The vocoder. It's undeniably attention-grabbing. And, for many, it is also completely off-putting. It is absolutely the anchovies-on-pizza of the synthesizer world. I like anchovies. But would I like a vocoder? I needed to find out...so, I built my own!
What is a Vocoder? A vocoder is an effect that makes a synthesizer sound like your voice. You sing or talk into a microphone and you play your synthesizer. The vocoder transfers certain qualities of your voice onto your synthesizer. Like a wah pedal, equalizer, or filter, a vocoder doesn't make its own sound; it manipulates and changes the sound from another device, such as a synthesizer.
Setup. As shown below, a vocoder needs a microphone and a synthesizer. The two are plugged into the vocoder. The output of the vocoder goes out to your PA or DAW. Pretty easy. It's what's inside the vocoder that is the magic.
Tracking Your Voice's Formants. To add more voice-like qualities, a real vocoder looks at the loudness of many different frequency regions of your voice. The different frequency regions are chosen to sense the different frequency regions associated with the different vowel sounds. As you make the different vowel sounds, you change the shape of your mouth (and nasal passages) to enhance or attenuate the different harmonics contained in your voice. This shaping is why an "A" sounds different from an "E" and from an "O"; the peaks in the frequency response (the "formants") are very different for the different vowel sounds. A vocoder detects this frequency shaping and applies the same frequency shaping to the synthesizer's audio. The result is a voice-like quality to the sound of the synth.
Multiband Vocoder. Our 1-band vocoder changed the loudness of the overall signal -- all frequencies were affected equally. To make the synth more voice like, we want to sense the frequency shaping (the formants) as it dynamically changes to make the different vowels. Therefore, we need to break up the audio so that we can control the loudness of individual slices of the frequency spectrum. To make this give us this finer control, we copy our 1-band vocoder many times in order to get a multiband vocoder. The illustration below expands our 1-band vocoder into a 3-band vocoder.

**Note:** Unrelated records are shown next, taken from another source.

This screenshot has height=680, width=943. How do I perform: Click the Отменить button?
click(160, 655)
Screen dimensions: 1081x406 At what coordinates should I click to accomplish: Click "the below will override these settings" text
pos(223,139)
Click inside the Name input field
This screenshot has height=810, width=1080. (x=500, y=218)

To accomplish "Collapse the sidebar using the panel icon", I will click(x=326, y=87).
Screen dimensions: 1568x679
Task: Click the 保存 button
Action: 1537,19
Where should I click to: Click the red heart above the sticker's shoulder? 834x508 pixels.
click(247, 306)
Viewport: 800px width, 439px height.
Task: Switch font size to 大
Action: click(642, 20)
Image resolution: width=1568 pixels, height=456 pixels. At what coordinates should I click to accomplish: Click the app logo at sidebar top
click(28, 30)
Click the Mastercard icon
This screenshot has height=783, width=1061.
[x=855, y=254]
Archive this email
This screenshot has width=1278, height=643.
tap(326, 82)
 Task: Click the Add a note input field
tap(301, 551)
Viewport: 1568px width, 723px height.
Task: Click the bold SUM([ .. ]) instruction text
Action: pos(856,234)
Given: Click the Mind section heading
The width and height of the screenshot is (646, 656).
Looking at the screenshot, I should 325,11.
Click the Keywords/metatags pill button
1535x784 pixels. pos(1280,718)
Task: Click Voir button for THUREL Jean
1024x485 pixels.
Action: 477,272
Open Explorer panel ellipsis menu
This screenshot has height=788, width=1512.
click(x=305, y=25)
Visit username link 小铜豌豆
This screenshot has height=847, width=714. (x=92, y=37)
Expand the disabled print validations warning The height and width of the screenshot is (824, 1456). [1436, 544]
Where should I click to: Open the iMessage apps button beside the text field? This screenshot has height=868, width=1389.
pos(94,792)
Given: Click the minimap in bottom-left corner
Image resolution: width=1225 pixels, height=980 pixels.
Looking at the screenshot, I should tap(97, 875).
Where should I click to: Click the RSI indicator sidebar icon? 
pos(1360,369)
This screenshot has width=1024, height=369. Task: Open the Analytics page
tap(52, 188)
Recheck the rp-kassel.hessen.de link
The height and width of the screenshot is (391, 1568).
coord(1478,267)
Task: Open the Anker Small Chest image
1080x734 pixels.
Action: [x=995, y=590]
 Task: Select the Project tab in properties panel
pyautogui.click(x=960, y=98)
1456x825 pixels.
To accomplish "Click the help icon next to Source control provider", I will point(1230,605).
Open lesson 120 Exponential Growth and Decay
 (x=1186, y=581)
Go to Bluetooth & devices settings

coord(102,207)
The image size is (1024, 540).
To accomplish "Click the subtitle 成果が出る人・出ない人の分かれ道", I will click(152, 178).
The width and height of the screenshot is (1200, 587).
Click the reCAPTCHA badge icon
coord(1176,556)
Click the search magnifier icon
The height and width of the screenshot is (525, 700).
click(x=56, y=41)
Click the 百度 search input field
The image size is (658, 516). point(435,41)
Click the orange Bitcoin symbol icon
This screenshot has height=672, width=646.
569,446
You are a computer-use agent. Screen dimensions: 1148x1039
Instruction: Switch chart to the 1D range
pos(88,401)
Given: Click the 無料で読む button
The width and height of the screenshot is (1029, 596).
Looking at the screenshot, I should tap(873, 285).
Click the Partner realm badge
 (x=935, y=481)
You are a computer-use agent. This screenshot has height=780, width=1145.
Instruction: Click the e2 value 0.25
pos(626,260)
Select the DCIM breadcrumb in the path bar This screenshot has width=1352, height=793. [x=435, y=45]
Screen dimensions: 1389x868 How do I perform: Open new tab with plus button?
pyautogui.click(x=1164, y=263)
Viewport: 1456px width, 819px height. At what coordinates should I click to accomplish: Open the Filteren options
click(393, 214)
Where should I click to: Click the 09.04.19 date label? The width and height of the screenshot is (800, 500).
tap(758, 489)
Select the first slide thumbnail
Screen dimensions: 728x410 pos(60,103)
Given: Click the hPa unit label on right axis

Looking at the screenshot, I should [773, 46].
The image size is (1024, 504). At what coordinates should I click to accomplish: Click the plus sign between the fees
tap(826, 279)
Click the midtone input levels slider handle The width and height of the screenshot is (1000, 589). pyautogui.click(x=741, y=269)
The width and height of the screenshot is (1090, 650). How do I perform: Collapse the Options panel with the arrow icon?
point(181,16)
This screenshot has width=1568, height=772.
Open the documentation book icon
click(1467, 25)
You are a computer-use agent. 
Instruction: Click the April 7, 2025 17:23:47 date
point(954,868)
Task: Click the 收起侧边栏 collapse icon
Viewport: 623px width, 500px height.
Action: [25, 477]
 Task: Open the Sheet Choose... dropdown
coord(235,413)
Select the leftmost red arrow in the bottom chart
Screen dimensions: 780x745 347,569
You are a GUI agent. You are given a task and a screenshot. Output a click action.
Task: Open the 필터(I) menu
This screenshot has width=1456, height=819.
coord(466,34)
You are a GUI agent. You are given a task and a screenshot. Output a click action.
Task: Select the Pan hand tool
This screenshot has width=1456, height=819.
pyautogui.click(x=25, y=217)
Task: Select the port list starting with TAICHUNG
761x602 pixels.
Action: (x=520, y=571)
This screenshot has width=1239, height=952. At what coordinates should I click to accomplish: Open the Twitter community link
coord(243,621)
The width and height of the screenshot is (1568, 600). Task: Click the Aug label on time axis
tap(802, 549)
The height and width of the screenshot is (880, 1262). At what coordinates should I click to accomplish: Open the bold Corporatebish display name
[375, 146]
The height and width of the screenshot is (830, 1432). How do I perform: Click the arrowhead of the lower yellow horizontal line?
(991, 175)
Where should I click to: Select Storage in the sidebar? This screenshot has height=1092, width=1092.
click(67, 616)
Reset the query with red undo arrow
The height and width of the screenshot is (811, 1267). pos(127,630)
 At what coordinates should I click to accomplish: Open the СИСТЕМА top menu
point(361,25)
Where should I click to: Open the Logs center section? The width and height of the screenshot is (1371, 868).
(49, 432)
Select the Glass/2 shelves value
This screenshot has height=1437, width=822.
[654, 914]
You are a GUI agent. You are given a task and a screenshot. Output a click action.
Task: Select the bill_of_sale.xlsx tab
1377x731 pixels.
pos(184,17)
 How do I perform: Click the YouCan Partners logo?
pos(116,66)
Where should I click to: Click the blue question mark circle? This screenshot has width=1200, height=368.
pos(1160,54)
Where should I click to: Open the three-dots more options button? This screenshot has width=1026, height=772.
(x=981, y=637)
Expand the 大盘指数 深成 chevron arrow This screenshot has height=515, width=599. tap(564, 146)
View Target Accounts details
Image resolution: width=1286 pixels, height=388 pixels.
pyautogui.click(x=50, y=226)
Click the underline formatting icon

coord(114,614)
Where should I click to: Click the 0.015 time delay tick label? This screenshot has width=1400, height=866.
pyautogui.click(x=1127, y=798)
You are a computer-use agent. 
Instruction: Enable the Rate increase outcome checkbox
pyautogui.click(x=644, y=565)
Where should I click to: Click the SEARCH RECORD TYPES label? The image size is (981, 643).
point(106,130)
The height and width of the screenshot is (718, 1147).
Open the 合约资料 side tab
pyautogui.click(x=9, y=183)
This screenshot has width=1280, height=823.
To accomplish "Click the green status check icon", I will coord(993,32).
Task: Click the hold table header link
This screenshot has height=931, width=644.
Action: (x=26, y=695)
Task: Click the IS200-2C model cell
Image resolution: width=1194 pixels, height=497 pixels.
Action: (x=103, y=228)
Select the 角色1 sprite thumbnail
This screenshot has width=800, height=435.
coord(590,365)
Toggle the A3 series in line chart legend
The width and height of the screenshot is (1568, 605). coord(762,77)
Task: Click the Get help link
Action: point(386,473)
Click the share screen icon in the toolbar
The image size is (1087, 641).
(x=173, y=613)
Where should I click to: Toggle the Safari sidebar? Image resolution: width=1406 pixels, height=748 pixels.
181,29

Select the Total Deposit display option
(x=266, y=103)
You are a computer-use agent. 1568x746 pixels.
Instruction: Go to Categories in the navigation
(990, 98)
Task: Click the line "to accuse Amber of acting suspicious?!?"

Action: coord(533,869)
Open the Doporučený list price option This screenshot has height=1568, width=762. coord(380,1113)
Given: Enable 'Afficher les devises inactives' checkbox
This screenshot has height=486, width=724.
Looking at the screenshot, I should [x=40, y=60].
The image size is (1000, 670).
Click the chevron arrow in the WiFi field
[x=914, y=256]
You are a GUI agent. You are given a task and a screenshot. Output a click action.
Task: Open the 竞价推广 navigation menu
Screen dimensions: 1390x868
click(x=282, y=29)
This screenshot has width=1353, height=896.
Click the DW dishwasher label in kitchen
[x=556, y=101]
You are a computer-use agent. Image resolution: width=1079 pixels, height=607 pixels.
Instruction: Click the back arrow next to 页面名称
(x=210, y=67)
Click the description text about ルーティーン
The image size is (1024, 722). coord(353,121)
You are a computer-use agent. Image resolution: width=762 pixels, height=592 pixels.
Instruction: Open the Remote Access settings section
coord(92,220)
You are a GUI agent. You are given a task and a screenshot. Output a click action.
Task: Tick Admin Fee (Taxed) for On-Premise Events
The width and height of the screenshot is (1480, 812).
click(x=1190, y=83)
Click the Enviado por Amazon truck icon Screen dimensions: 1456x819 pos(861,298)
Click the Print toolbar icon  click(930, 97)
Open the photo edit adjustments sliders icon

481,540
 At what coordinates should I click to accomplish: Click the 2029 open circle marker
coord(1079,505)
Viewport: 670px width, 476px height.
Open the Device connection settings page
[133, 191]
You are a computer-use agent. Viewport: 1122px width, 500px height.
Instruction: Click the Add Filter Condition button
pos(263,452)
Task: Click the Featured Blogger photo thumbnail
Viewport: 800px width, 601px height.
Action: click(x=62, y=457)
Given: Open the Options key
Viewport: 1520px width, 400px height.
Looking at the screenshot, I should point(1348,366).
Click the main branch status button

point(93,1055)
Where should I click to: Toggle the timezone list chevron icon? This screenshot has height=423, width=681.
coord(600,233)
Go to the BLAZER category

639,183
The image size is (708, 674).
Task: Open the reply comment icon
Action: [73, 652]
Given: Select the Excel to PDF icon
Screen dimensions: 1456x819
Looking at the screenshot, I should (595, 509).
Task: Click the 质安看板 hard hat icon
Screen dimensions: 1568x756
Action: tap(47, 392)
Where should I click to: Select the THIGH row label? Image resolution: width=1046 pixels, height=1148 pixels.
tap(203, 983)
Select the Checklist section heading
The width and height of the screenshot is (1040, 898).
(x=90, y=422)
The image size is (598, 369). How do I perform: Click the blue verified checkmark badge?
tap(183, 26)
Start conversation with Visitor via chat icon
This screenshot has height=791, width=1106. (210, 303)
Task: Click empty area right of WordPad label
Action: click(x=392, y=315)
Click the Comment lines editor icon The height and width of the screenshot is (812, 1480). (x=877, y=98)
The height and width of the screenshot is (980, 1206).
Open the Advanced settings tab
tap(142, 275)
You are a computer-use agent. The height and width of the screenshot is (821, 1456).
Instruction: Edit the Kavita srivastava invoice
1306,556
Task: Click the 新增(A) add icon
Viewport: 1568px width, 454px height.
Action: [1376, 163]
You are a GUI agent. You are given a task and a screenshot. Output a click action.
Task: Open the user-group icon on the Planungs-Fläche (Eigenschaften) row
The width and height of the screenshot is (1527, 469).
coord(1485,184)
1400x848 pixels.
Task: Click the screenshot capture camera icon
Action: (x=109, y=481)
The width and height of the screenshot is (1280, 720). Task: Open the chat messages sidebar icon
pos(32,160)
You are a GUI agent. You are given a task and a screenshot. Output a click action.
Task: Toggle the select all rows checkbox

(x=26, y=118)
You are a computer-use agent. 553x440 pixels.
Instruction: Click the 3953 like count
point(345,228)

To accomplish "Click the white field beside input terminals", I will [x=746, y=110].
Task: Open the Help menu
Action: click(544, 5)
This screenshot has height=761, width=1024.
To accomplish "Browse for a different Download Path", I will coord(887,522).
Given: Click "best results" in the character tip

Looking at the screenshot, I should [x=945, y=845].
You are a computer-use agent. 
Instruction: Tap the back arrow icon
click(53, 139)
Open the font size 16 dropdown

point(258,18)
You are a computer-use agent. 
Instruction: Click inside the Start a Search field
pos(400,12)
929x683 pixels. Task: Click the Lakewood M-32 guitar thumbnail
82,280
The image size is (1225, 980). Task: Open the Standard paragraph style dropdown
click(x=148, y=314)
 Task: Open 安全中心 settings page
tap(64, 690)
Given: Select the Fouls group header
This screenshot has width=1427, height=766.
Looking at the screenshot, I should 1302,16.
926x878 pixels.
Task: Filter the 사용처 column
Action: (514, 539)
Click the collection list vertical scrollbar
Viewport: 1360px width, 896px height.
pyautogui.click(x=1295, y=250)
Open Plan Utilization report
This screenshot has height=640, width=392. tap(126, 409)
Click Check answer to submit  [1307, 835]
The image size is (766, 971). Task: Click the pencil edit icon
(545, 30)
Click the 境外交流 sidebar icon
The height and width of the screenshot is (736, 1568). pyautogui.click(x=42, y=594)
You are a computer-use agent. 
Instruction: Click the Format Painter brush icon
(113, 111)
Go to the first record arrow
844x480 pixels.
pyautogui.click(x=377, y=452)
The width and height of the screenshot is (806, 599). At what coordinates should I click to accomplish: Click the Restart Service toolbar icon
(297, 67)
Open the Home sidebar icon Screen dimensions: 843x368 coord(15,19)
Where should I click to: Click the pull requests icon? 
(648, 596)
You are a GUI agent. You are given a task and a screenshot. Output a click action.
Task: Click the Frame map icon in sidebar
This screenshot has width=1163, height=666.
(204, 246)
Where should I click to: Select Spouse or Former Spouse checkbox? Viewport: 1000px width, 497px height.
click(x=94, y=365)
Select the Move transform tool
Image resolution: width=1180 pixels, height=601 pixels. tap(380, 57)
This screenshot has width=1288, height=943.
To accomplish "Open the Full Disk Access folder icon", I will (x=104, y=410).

Breaking Up the Audio into Frequency Bands. The core of this system are still the green RMS blocks (envelope followers) and orange gain blocks (VCAs) as discussed before. This system still controls loudness. But, note that we precede each of these channels with a bandpass filter. Therefore, each channel is controlling the loudness of just one frequency region. In this simple 3-band example, the first filter might isolate the low frequencies so that that loudness of the low frequencies are made to be the same between the synth and the voice. The middle filter and last filter would do the same for the middle and high frequencies. Now, we are impressing more of the voice's qualities onto the synth. A real vocoder uses 8-16 of these channels, which gives it much better resolution, making the output even more voice-like.
Making My Own Vocoder. In the old days, the bandpass filters, RMS blocks, and gain blocks would all be implemented by actual electronic circuits. Today, however, it's much easier to write signal processing software to perform these functions. That's what I did. I used an open-source digital audio device from Blackaddr (the "Teensy Guitar Audio Pro", TGA) and wrote software to implement the vocoder. The TGA uses a Teensy 3.6 as its processor, which can be programmed in the Arduino IDE, This is great because Arduino is what I use for many of my other synth hacks. I've shared my Teensy/Arduino vocoder software on my GitHub here.
Filtering and Processing Speed. Having up to 16 channels, and needing at least two filters per channel, a vocoder needs a lot of filters. So, your choice of filter is important as it can consume a lot of the available processing power. I used the multimode filter model that comes in the Teensy Audio Library They implemented the filter as a time-domain IIR filter with fixed-point operations. I ended up using two filters in series to sharpen the filter's response (though I'm not sure that was really necessary). Even with the burden of the extra filtering, the Teensy 3.6 was fast enough to enable a 16-band vocoder. With the double-filtering, that's 64 filters in total! I was pleased.
Filter Frequencies. An important choice is to pick the frequency bands for your vocoder's filters. I know that the frequencies should be tailored to the human voice, but I had no specific guidance on what frequencies to use. After a bit of trial-and-error, I chose to center my first filter at 125 Hz and then I step the frequency upward by a factor of 1.319x for each subsequent filter. This seemingly-bizarre value is partway between half-octave steps (1.414x) and third-octave steps (1.260x). Using this step size, my filters end up being centered at: 125 Hz, 165 Hz, 218 Hz,...<etc>..., 4595 Hz, 6063 Hz and 8000 Hz. To me, this felt like a good span for the human voice.
Make Your Own! To be clear, when I wrote this vocoder, many of my choices were arbitrary. Don't be afraid to make your own choices! Choose a different type of bandpass filter. Choose different filter frequencies. Use FFTs instead of time-domain filters. That's the beauty of hacking using open technology: you can try things out for yourself! Go and have fun!